Remember that the nGMS regulations abolished a retirement age for doctors. Well now age discrimination rules, which will impact on your staff employment contracts and most likely on your partnership agreement too, are due to come into force.

The date is October 2006, but it is worth thinking about these things as early as possible.

It appears from the Government's consultation document that the new rules will only allow mandatory retirement ages to be imposed if they can be objectively justified.

Why? Because mandatory retirement ages will be treated as age discriminatory since

the retirement of a partner or staff member should be on grounds other than that person's age.

Include mandatory retirement age

If you wish to specify a retirement age in your staff contracts or your partnership agreement, you will need to produce supporting evidence that the measures taken to retire that person at the specified age are appropriate and necessary to achieve any one of the specific aims to be set out in the legislation.

The aims cited by the Department of Trade and Industry that might be set out in the age discrimination legislation are:

•Facilitation of employment planning. This applies when the practice has a number of people approaching retirement age at the same time. In these circumstances it may be useful for you to ensure that you get an orderly retirement of, say, your senior staff rather than, in the absence of a retirement age, risk them all leaving at the same time, whatever age they are.

•The particular training requirements of the job in question. Some jobs require a high level of health, fitness and concentration, plus extensive theoretical and practical training. General practice is one of them. Indeed, this description could be applied to practice nurses, practice managers, and maybe other staff employed by the practice.

•Encouraging and rewarding loyalty. This is relevant if you wish to link retirement to an incentive which is based on length of service. However, it is perhaps a more difficult 'aim' to use as justification.

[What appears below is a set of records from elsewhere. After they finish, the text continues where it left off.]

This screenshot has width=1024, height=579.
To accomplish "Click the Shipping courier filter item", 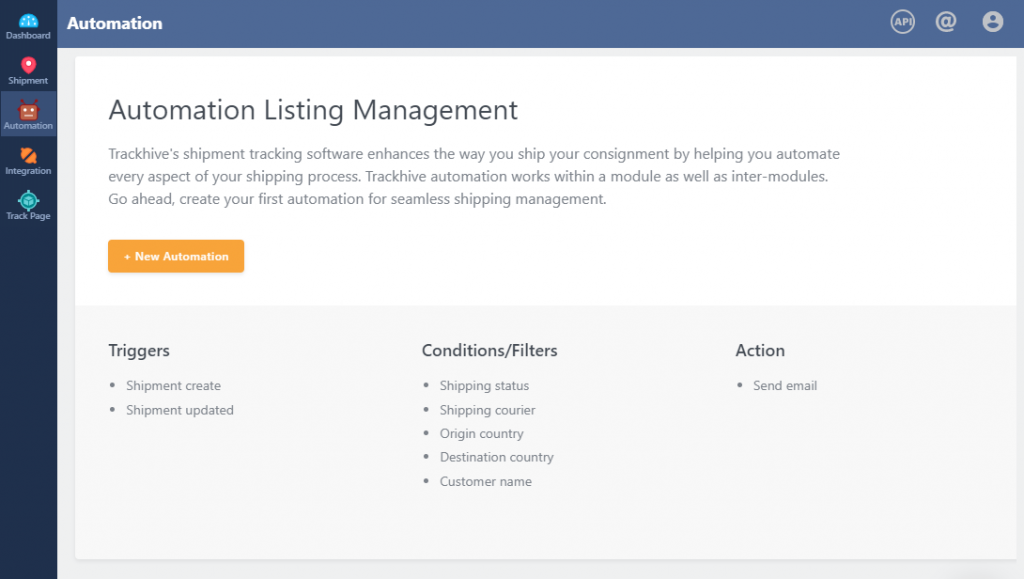I will click(487, 410).
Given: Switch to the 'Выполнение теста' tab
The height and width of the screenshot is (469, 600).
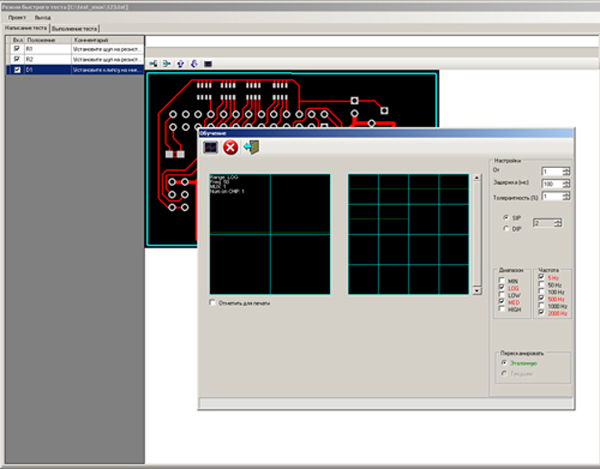Looking at the screenshot, I should coord(75,30).
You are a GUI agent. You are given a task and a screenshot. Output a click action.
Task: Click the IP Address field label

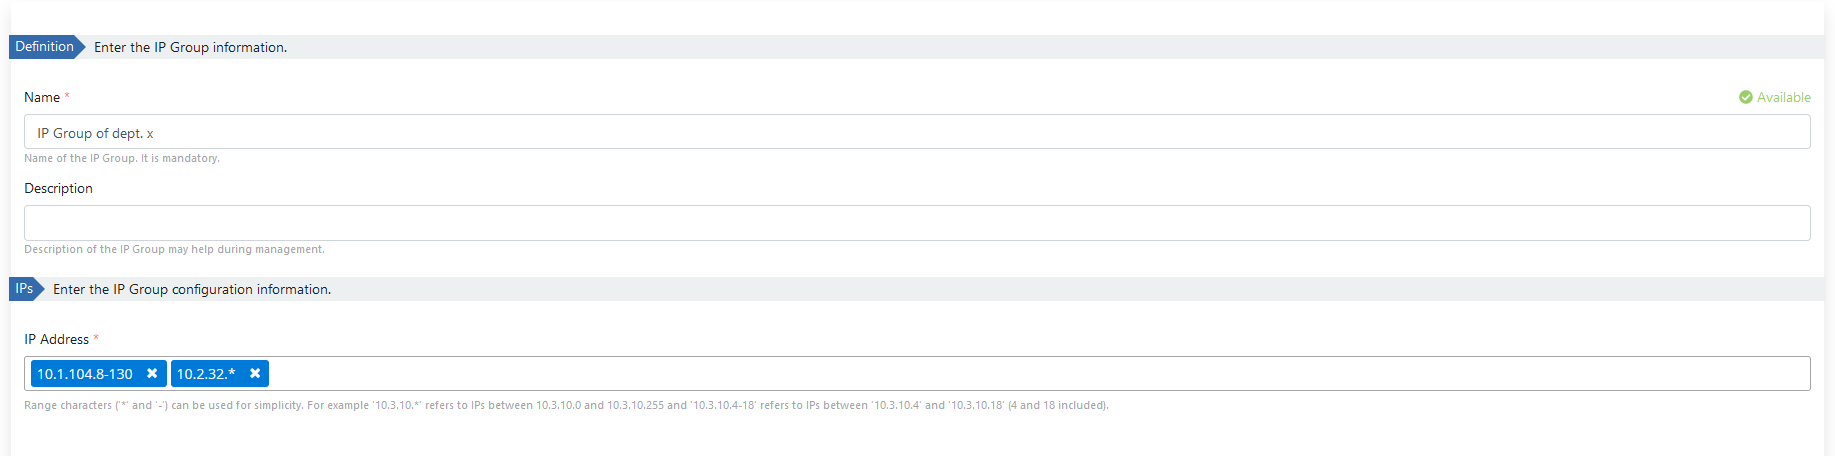56,340
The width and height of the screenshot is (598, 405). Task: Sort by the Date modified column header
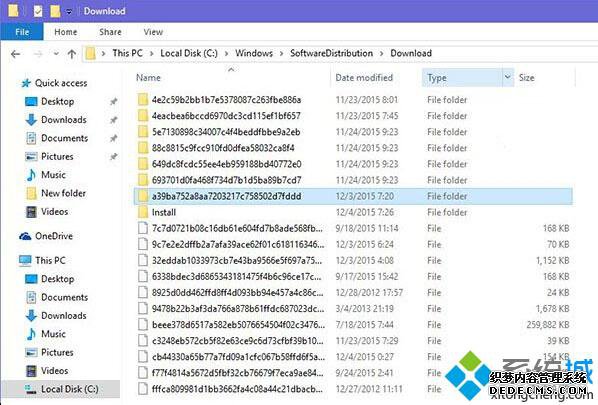point(364,77)
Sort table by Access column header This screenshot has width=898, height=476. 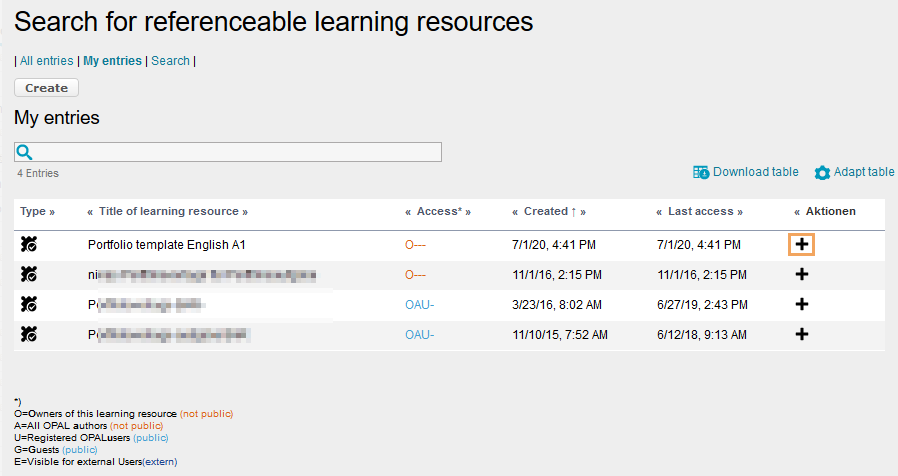437,211
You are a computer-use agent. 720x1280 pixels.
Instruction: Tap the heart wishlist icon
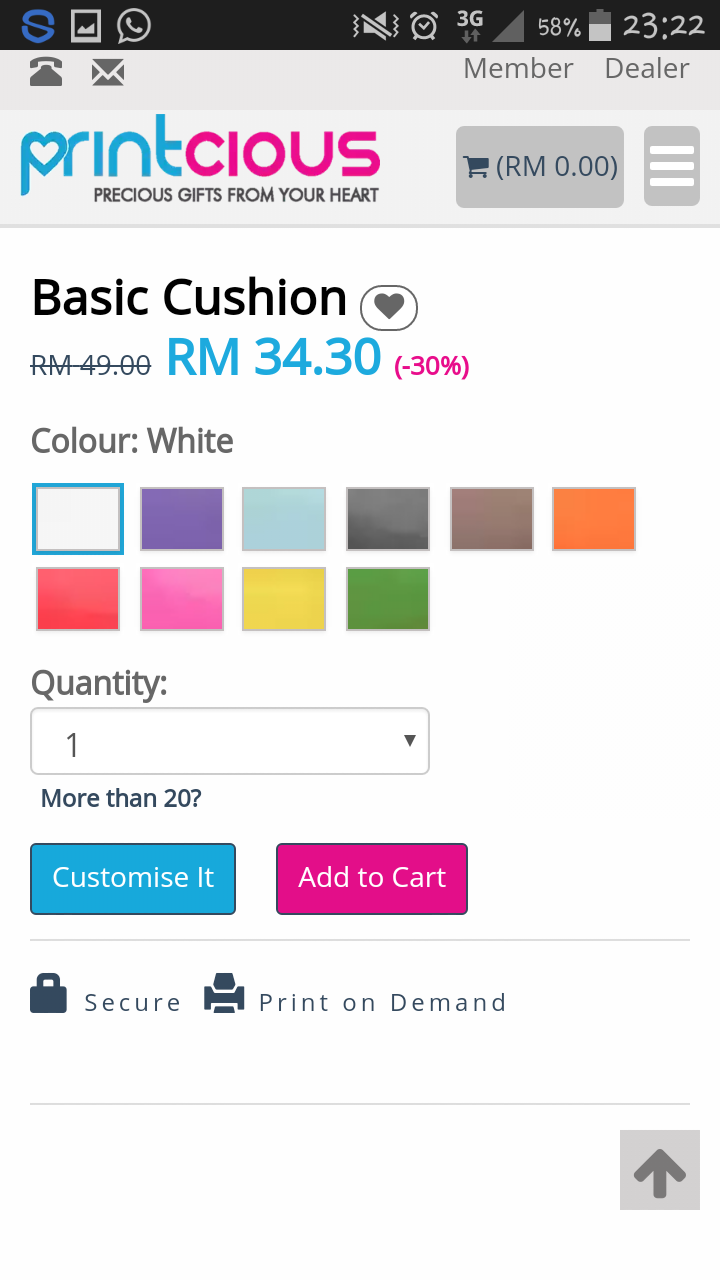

•Health, welfare and safety. It is not immediately obvious how this aim would

be relevant for retirement from a GP


Rely on 'default' retirement age of 65

The Secretary of State for Trade and Industry and the Secretary of State for Work and Pensions announced in their joint ministerial statement on December 14, 2004, that, following extensive consultation, the Government has decided to set the default retirement age at 65.

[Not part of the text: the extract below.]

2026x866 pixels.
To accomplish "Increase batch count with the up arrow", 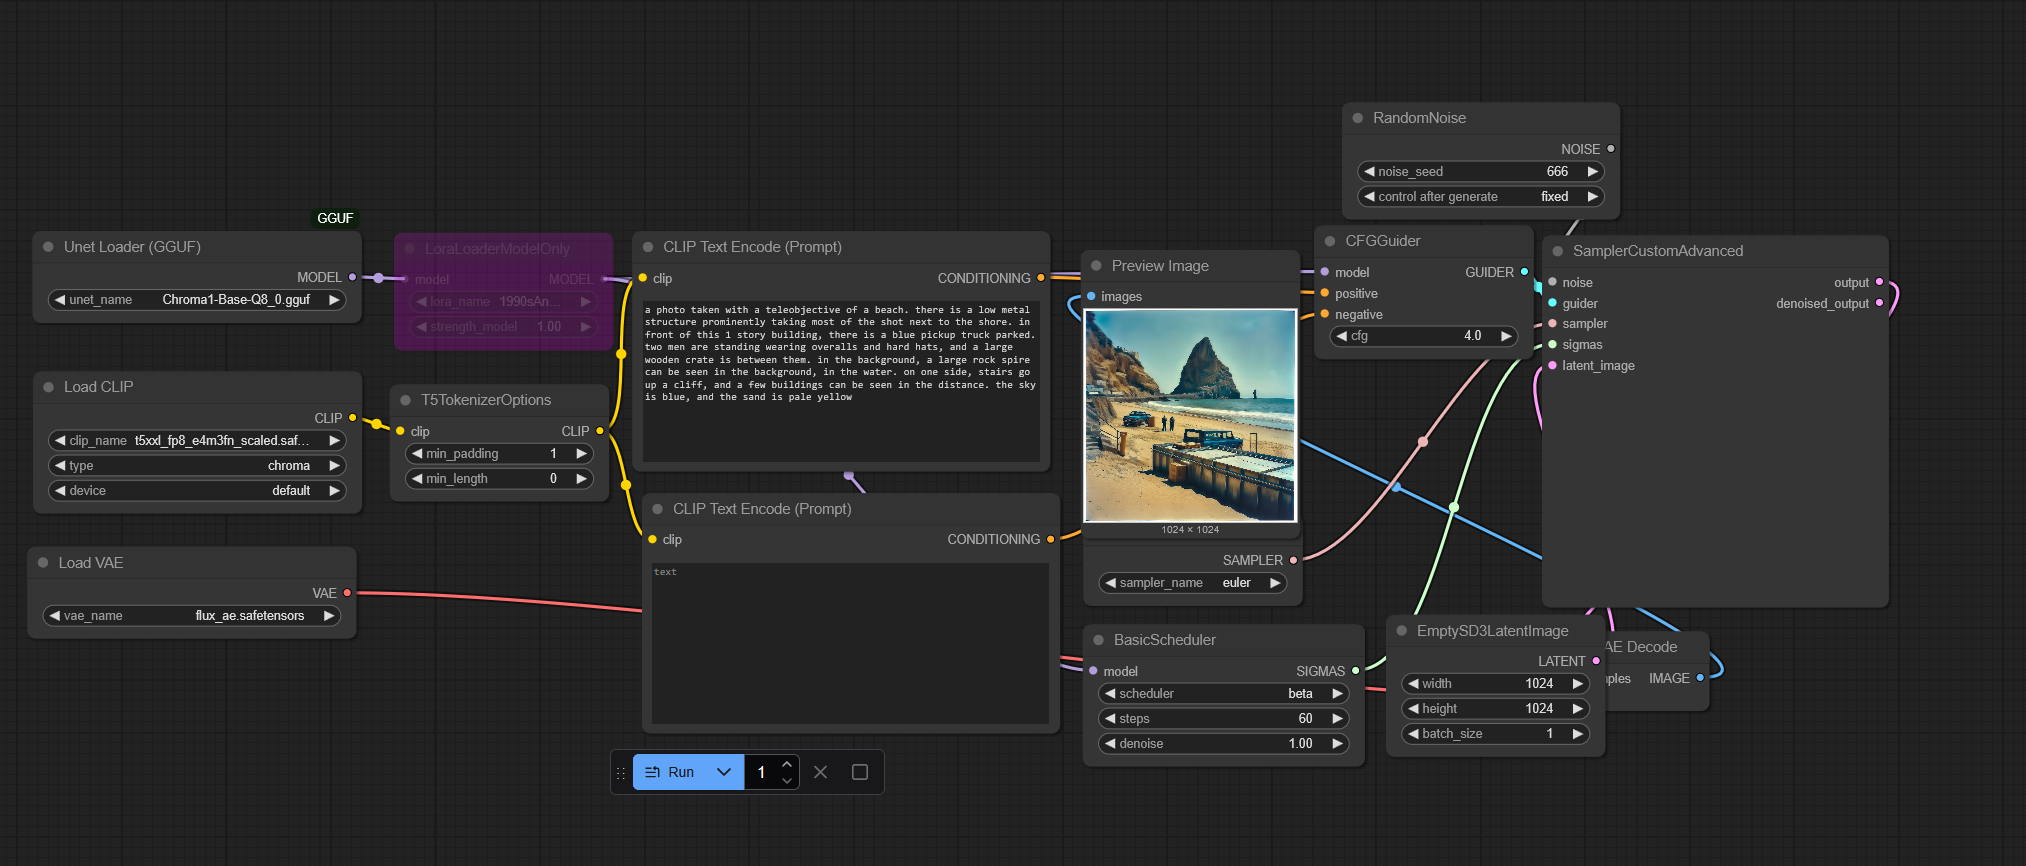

After this time an employer can retire an employee without having to justify the decision. The Government has also recommended a new right for employees to request to work beyond the compulsory retirement age. Employers will have a duty to consider this request.

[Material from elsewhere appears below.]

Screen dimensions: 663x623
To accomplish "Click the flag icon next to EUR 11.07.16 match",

Do you want to set a contractual retirement age?

Due to the requirement to produce justification for any retirement age below 65, you could delete a retirement age completely from your contracts.

However, if you did this you would need to be confident that you have well-drafted performance indicators and exit clauses in position (for example, a green socks clause allowing you to expel a partner without grounds) so that you are not locked into an unsuitable business relationship long-term.

Alternatively, you could simply refer to the legislation, in case the default age changes. This might also avoid the need to enter into any justification if the retirement age is challenged. Remember that the retirement age can always be varied if both parties to the contract agree, or if this is made possible in the partnership agreement.

Decisions regarding the retirement age can be reviewed annually.

Code of practice

On the Government's 'Age Positive' website there is already a code of practice and guidance prepared by the Department for Work and Pensions which is designed to help employers make decisions.

These guidelines help employers to avoid discriminating against someone because of their age.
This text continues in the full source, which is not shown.